On Thu, Jun 21, 2012 at 11:39 AM, Shlomy Boshy <shlomyb@outbrain.com> wrote:
> Yuval  Thx for your reply
>
> It works technically but I believe it doesnt give good logical results  I
> think it has a logical issue when it comes to this distance measure
>
> The problem is that the current kmeans optimization in Mahout
> does connect points to clusters by the distance measure  so I can use a
> distance measure like Tanimoto which handles well binary measures (Jaccard
> Index etc.)
> BUT for making new cluster centers
> it *always *uses an arithmetic average in each feature
> (i.e. sum of values in the measure X in all points belonging to the
> cluster, divided by the number of points)
> for any distance measure
> [I read the code  I hope my understanding was right]
>
> This is good for Euclidean distance
>
> but for binary measures / Jaccard index distance function
> I believe this doesnt create a cluster center well.
>
> A cluster center should be a point "close" to many of the points in the
> cluster by the distance measure
>
> Also by the logical target of the Tanimoto measure it needs to "close" in
> the sense of high intersection with the points, and low union (Jaccard
> Index).
>
> If I use Jaccard index / Tanimoto as the distance measure
> It think I want a cluster center which reflects the following property:
> the features in the cluster center which are nonzero should be the
> features appearing in most of the points in the cluster
> (i.e. if we order the features by their occurences in points in the cluster
> we want the top ones in the cluser center)
>
> This way the cluster center will become "close" to most points in the
> cluster in the Tanimoto distance measure:
> it will have a large intersection with many of the points, and not so large
> union with them
> (The issue is how much of these features to take into the cluster center 
> I figured the avg number of features in a point * some ratio)
>
> (I can state it more formally  this is just a short description of the
> idea...)
>
> When using the current kmeans implementation in Kmeans
> I got cluster centers with manymany features with very low weights (0.001
> etc.)  which didnt get me to clustering of binary measures as I wanted
> points were not divided well between clusters (all into one huge cluster)
>
> Maybe there is a mathematical meaning  but it doesnt logically solve the
> problem I'm trying to solve
> (cluster users to clusters by the documents they read  that is why it is
> binary)
>
> So I implemented myself kmeans for binary measures with the solution
> describes above
> and it worked much better  I got small cluster centers  binary (0/1 in
> the value)
> points where distributed well between clusters
>
>
> What do you think of this problem/solution?
>
> If more think this is an interesting direction I might want to contribute
> it into the Mahout library.
> Would it interest anyone?
>
> I think it focuses on a different way to create a cluster center for points
> when your distance measure deals with binary measures and is based on
> Jaccard Index / Tanimoto distance measure
>
>
>
>
> On Thu, Jun 21, 2012 at 1:03 PM, Yuval Feinstein <yuvalf@citypath.com>wrote:
>
>> Hi Shlomy.
>> According to the documentation:
>>
>> https://builds.apache.org/job/MahoutQuality/javadoc/org/apache/mahout/common/distance/TanimotoDistanceMeasure.html
>> The code uses the Tanimoto formula based on the inner multiple and norms.

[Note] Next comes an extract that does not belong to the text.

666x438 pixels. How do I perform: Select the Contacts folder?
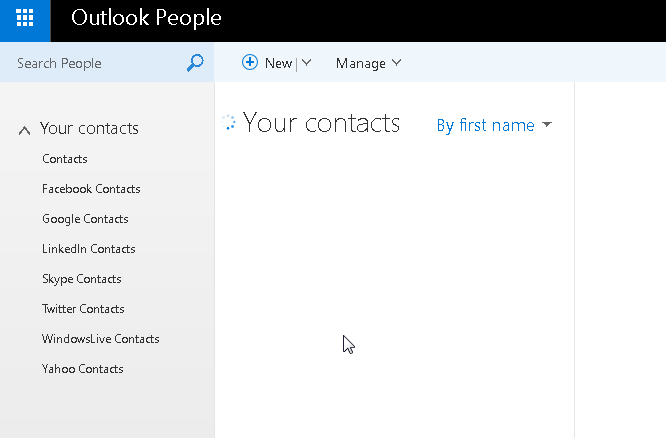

>> Therefore, you get a distance value for every pair of vectors, even if the
>> cluster centroids have coordinates different than 0 and 1.
>> Of course, you can go and read the source code, which I have not done, and
>> further check this.
>> Or just run an experiment.
>> Cheers,
>> Yuval
>>
>>
>> On Thu, Jun 14, 2012 at 11:06 PM, Shlomy Boshy <shlomyb@outbrain.com>
>> wrote:
>>
>> > Hi all,
>> >
>> > Im doing Kmeans clustering in Mahout using Tanimoto distance measure
>> >
>> > My input are feature vectors for which the indexes are the features and
>> the
>> > value is 1 for features that exist in the sample, and 0 for nonexisting
>> > features
>> > (it is actually clustering of users by documents they read, so for each
>> > user we have 1 in the documents that he read)
>> >
>> > So the input vectors are only 0 or 1
>> >
>> > By the output clusters are double values  not only 0 and 1
>> > and in the kmeans iterations I guess Kmeans move the cluster centers to
>> > various values for all features  not only 0 and 1
>> >
>> > So will the Tanimoto distance measure work in this case?
>> > I think it only gives the Jaccard Index when the values are 0 and 1
>> > (else it will not reflect the ratio between intersection and union of the
>> > features in the 2 points)
>> >
>> > If I add feature weights even more it will not be only 0 or 1 values
>> given
>> > to the distance measure
>> >
>> > So will TanimotoDistanceMeasure really work in KMeans clustering in
>> Hadoop?
>> >
>> > See this link for when Tanimoto is really a proper distance measure:
>> > http://en.wikipedia.org/wiki/Jaccard_index
>> >
>>